In certain embodiments, the azimuthal angle between the fracture and the tool
also may be determined from the filtered resistivity values and/or induction or propagation
resistivity images, although filtering is not required. For example, the azimuthal angle may be
determined by identifying the bin in which the fracture is first detected. Fig. 12 is a diagram
illustrating the azimuthal response of two bins of a resistivity logging apparatus to a resistive
fracture in a conductive formation, according to aspects of the present disclosure. The two bins
comprise a Rup bin, corresponding to the bin pointed away from the fracture, and an Rdn bin
opposite the Rup bin and pointed toward the fracture. Fig. 12 further plots the average resistivity
value for the tool Ravg. As can be seen, when the tool nears an upper boundary of a resistive
fracture, the Rdn bin will show an increased resistivity value before the Rup bin, due to its
azimuthal position with respect to the fracture. As the tool approaches the lower boundary of the
fracture, the resistivity value of the Rdn bin will drop due to the surrounding conductive
formation, while the resistivity value for the Rup bin will increase. Accordingly, the
measurement directly up, or away from the fracture will represent the minimum resistivity
response from the fracture and the measurement directly down, or towards the fracture will
represent the maximum resistivity value.
Additionally, the azimuthal angle may be determined by identifying resistivity
maximums and minimum with respect to axial locations in the borehole. Fig. 13 is a diagram
illustrating an example azimuthal resistivity response at one depth within a borehole, according
to aspects of the present disclosure. As can be seen, the azimuthal resistivity response is a
waveform with a minimum corresponding to a zero angle and a maximum corresponding to a
180 degree angle, opposite the zero angle. Depending on the type of formation and fracture (i.e.,
conductive versus resistive) the facture may be azimuthally located at either the maximum or
minimum resistivity value in the graph. In certain embodiments, a curve fitting method may be
used to generate the substantially sine-wave shape and to smooth the responses to better identify
the maximum and minimum resistivity values with respect to azimuthal angle. Similar responses
may be generated throughout a fracture bed, and the combined results may be used to accurately
identify the azimuthal angle of the fracture.
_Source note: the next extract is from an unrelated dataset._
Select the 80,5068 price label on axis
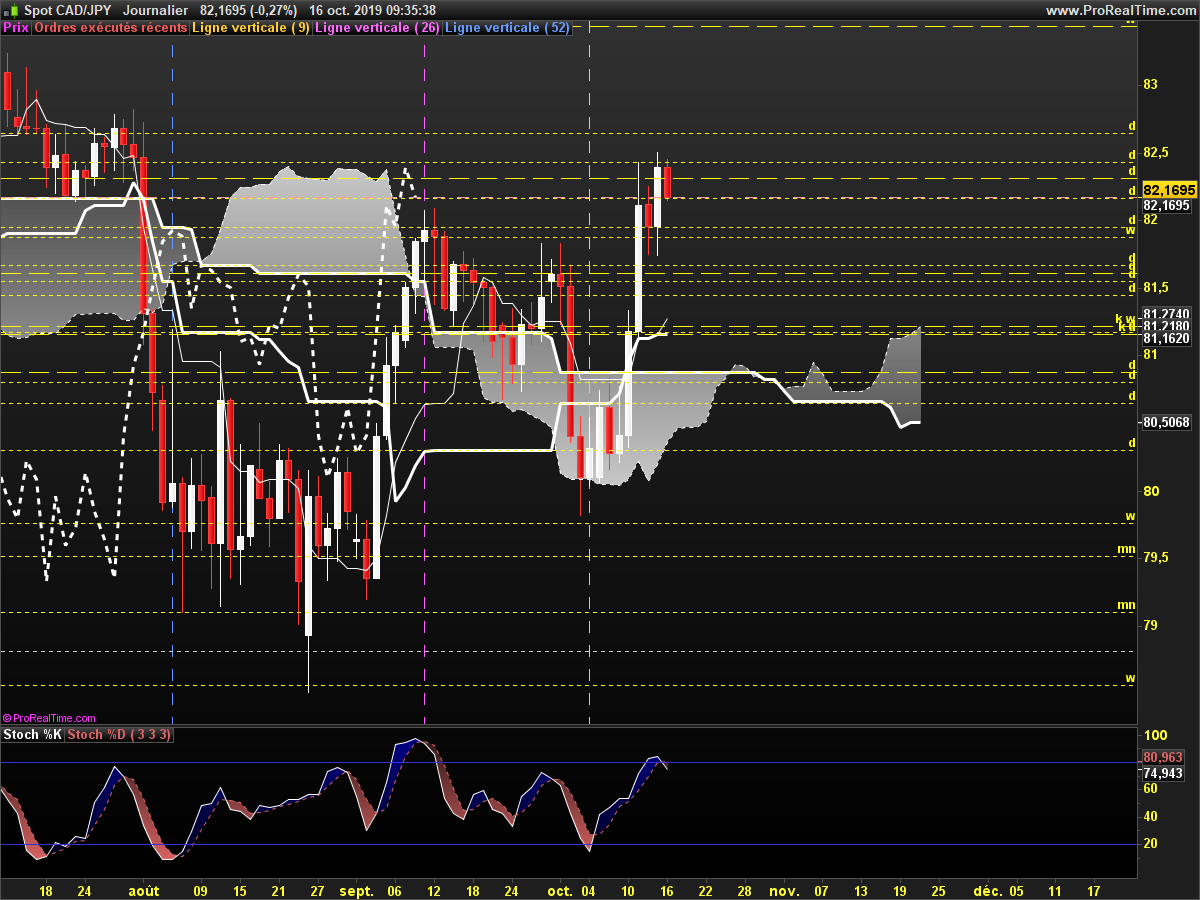The image size is (1200, 900). [1166, 422]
In certain embodiments, once the azimuthal angle of the fracture is identified, the
bins may be renumbered so that the upper boundary of the fracture is located at bin 1 and the
lower boundary is opposite bin 1. For example, depending on the type of formation, Rup or Rdn
may be set to correspond to bin 1 and the other one of Rup or Rdn may be set to correspond to
the bin opposite bin 1. As illustrated above, the induction or propagation resistivity images may
be plotted with respect to the azimuthal orientation of the resistivity values by bin number. By
renumbering the bins, the induction or propagation resistivity images for different fractures may
have similarly positioned induction or propagation resistivity images. Example shifted
propagation resistivity images are shown in Fig. 14, where the upper boundaries of the fracture
are positioned in bin 1, and the lower boundaries are positioned in the middle of the plot.
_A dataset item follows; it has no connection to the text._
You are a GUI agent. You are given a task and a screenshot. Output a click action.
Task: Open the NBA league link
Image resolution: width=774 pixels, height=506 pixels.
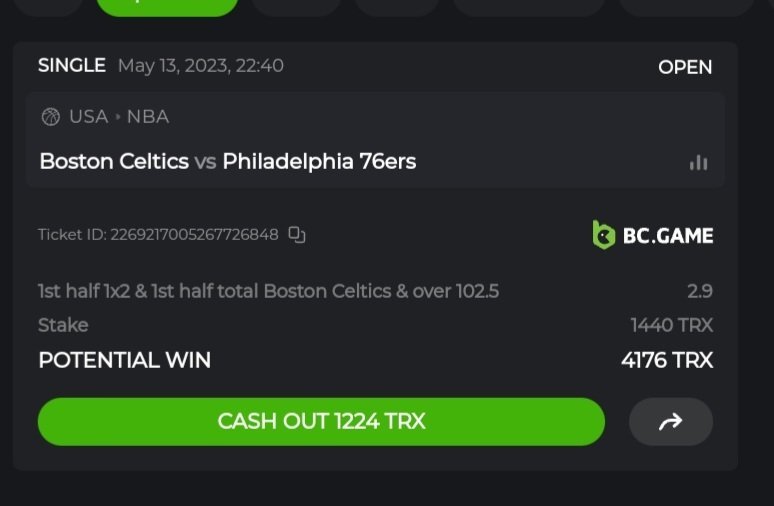click(x=148, y=117)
Shifting the bin numbering may simplify the computational requirements to
identify and characterize the fractures. For example, if image or data processing algorithms are
used, standardizing the location of the upper and lower boundaries of the fracture may simplify
the algorithm. Likewise, pattern matching techniques may be used to identify fractures and
determine their characteristics, including their size, shape, average resistivity values, edge
locations, and orientation. If the upper and lower boundaries are similarly positioned within the
induction or propagation resistivity images, the algorithms may be designed to look in
designated places for the upper and lower boundaries, instead of searching within the induction
or propagation resistivity images for the boundaries. Calculating the size of the fracture from the
induction or propagation resistivity images may be similarly simplified.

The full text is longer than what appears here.